Un petit rien fait de grandes choses

Hier après-midi en marchant pieds nus sur ma terrasse, je me suis planté quelque chose sous le pied. Trois minutes auparavant ma petite voix intérieure me disait : "attention tu vas te planter quelque chose sous le pied"; alors j'ai fais attention en marchant plus doucement. A aucun moment je n'ai pensé mettre des chaussures, non ça aurait été trop facile! J'ai lentement marché sur ce minuscule bout de carrelage aiguisé comme un scalpel. En posant mon pied dessus j'ai senti que quelque chose s'enfonçait et déchirait les successives couches de ma peau. J'ai immédiatement retiré mon pied mais le mal était fait. Ne voyant trop rien, j'ai continué à marcher en me disant que par chance rien n'avait du rester à l'intérieur. Il y avait bien un petit truc blanc mais aucun saignement.

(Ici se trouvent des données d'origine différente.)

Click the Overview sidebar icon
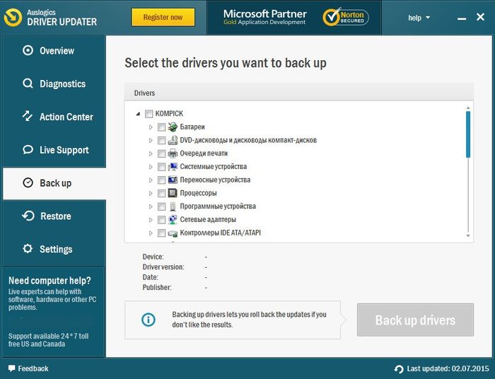Image resolution: width=495 pixels, height=379 pixels. (28, 50)
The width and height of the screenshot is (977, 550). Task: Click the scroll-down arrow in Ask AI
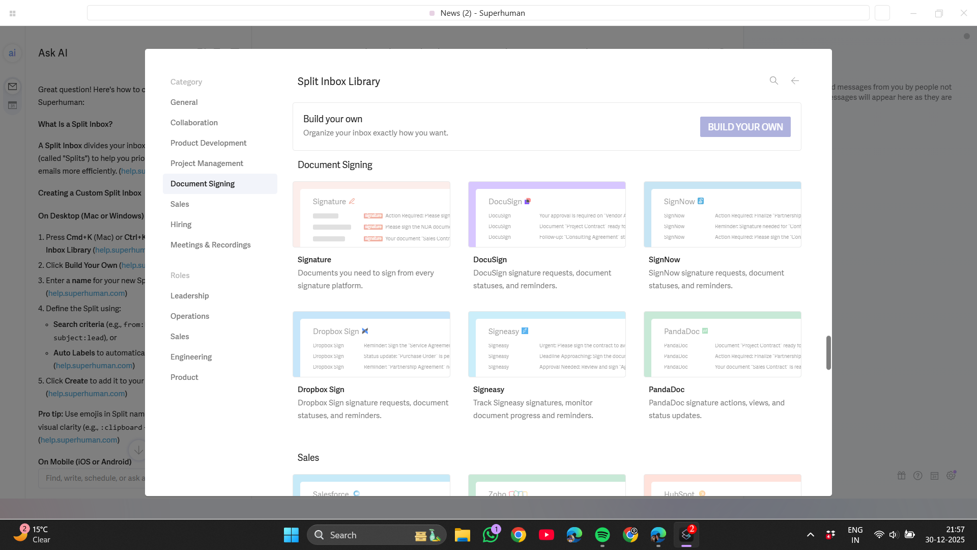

Quelques minutes après, alors que j'étais tranquillement installée devant mon ordinateur, de violentes sensations de brûlures m'alertaient sur le fait qu'il était urgent que je désinfecte ma plante de pied. Et là, pas terrible, du sang ! Beurk.

Heureusement j'avais déjà réglé mon problème avec le sang, qui avant me faisait tomber royalement dans les pommes. Une fois mon pied nettoyé, je décidais de regarder la télé quand mon compagnon arriva me demandant ce qui se passait au vu de ma tête. Je devais certainement avoir une expression du visage pas terrible, et comme si je pouvais en même temps m'observer de plus haut je vis la tête d'une toute petite fille à qui lui était arrivé bien des misères. Vexée de m'être vue comme ça, je me fis la réflexion que ce n'était absolument pas la tête d'une adulte tout en me rassurant sur le fait que mon compagnon n'avait surement pas vu cette expression de panique enfantine. Pas question de laisser des émotions infantilisantes comme ça. Je décide alors de chercher le déclencheur et trouve rapidement : quand j'étais enfant, lors d'une sortie scolaire en forêt, je m'étais planté une écharde en forme de triangle. Super difficile de la retirer car la partie la plus large était celle qui était entrée en premier et s'était légèrement inclinée de sorte que quand la maîtresse l'avait retirée ce fut source d'une grande panique pour moi. Heureusement elle avait réussi à l'enlever du premier coup.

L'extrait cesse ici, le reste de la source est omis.